Broadband over power lines probably won't work as a stand-alone technology in rural areas, Mack said. The electric-line signal can travel only about half a mile unless it is boosted periodically. Systems might use wireless signals to carry Internet service from high broadcast points -- such as a hilltop or tall antenna -- to local areas, where it would move into the power line and feed into individual homes and businesses.
Mack projects that entry-level residential service would cost $25 to $29 a month.
Service over power lines requires the approval of the electric companies, and many are not sold on the idea that they can make money delivering Internet service.
Broadband over power lines "has certainly been proven that it can work" from a technical standpoint, said Tom Martin, vice president of technical services for Warren Rural Electric Cooperative Corp., which has been talking to Broadband Horizons. "But what hasn't been proven is ... a clear-cut business case."
He said the cooperative, which provides power to Warren and seven other Kentucky counties, wants to be sure power-line broadband is profitable -- and that it won't quickly be replaced by another technology, such as wireless broadband.

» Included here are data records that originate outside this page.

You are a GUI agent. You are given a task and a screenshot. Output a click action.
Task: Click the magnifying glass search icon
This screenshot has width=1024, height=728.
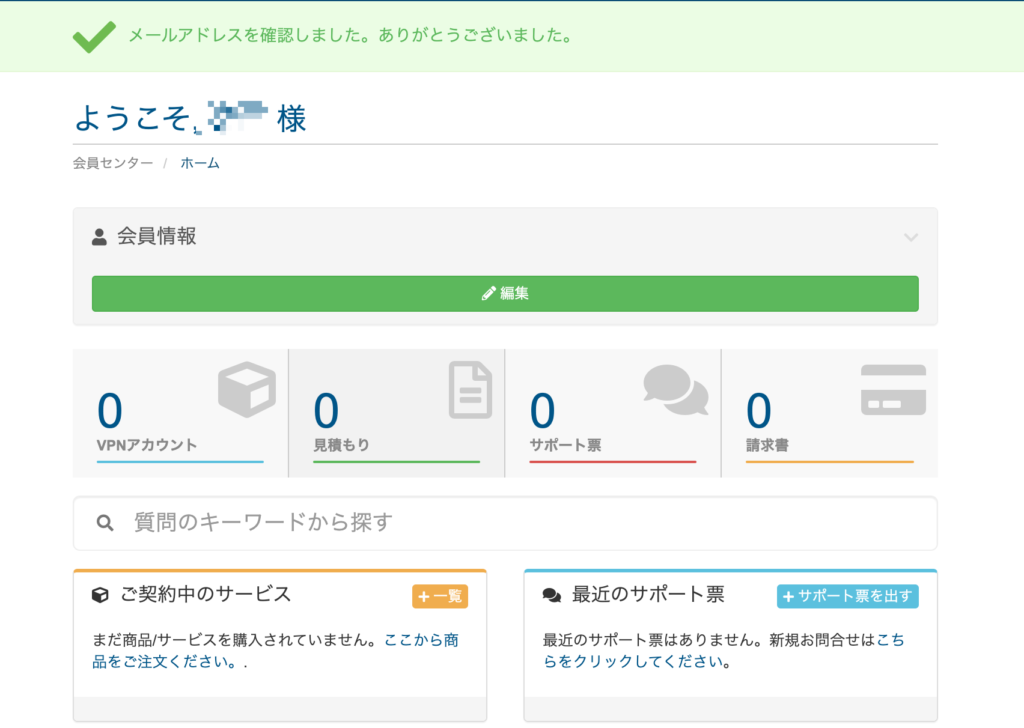click(x=105, y=523)
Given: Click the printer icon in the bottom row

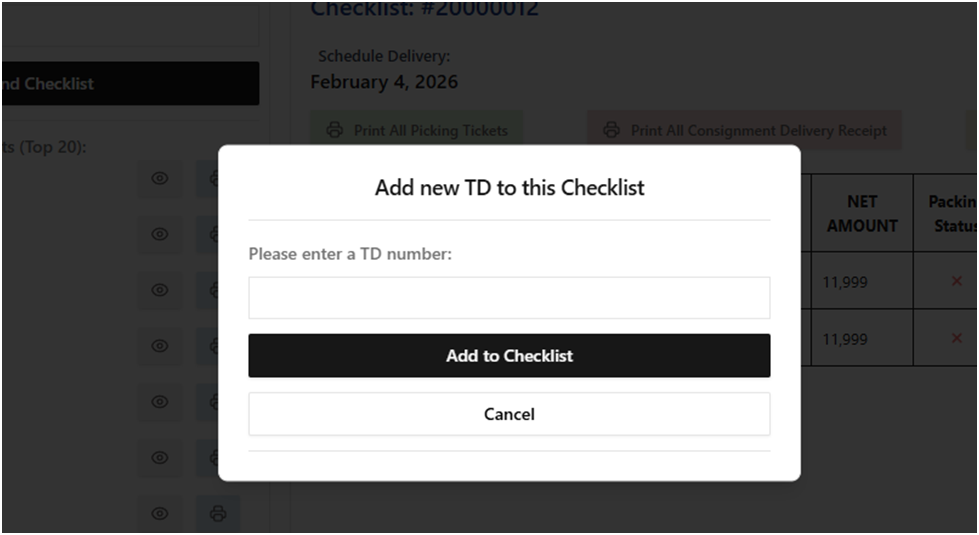Looking at the screenshot, I should 218,514.
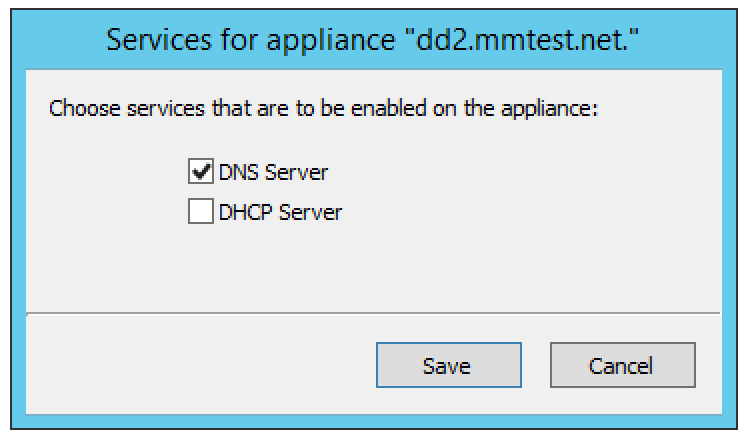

He said the utility might consider a pilot program with the Texas company.
At Louisville Gas & Electric Co. and Kentucky Utilities Co., the concerns are similar. "We're in a wait-and-see mode," said Debbie Shobe, spokeswoman for parent company LG&E Energy. "The cost to put the equipment in is very high."
Broadband Horizons recently finished surveys of Bell and Harlan counties and will report to ConnectKentucky on ways to extend broadband to their unserved areas. Depending on the ConnectKentucky response, other county surveys may follow.
"We believe in the technology," Mack said. "For it to make sense
to the community, of course, it has got to make economic sense. And part of
that, I think we will see unfold over the next few months."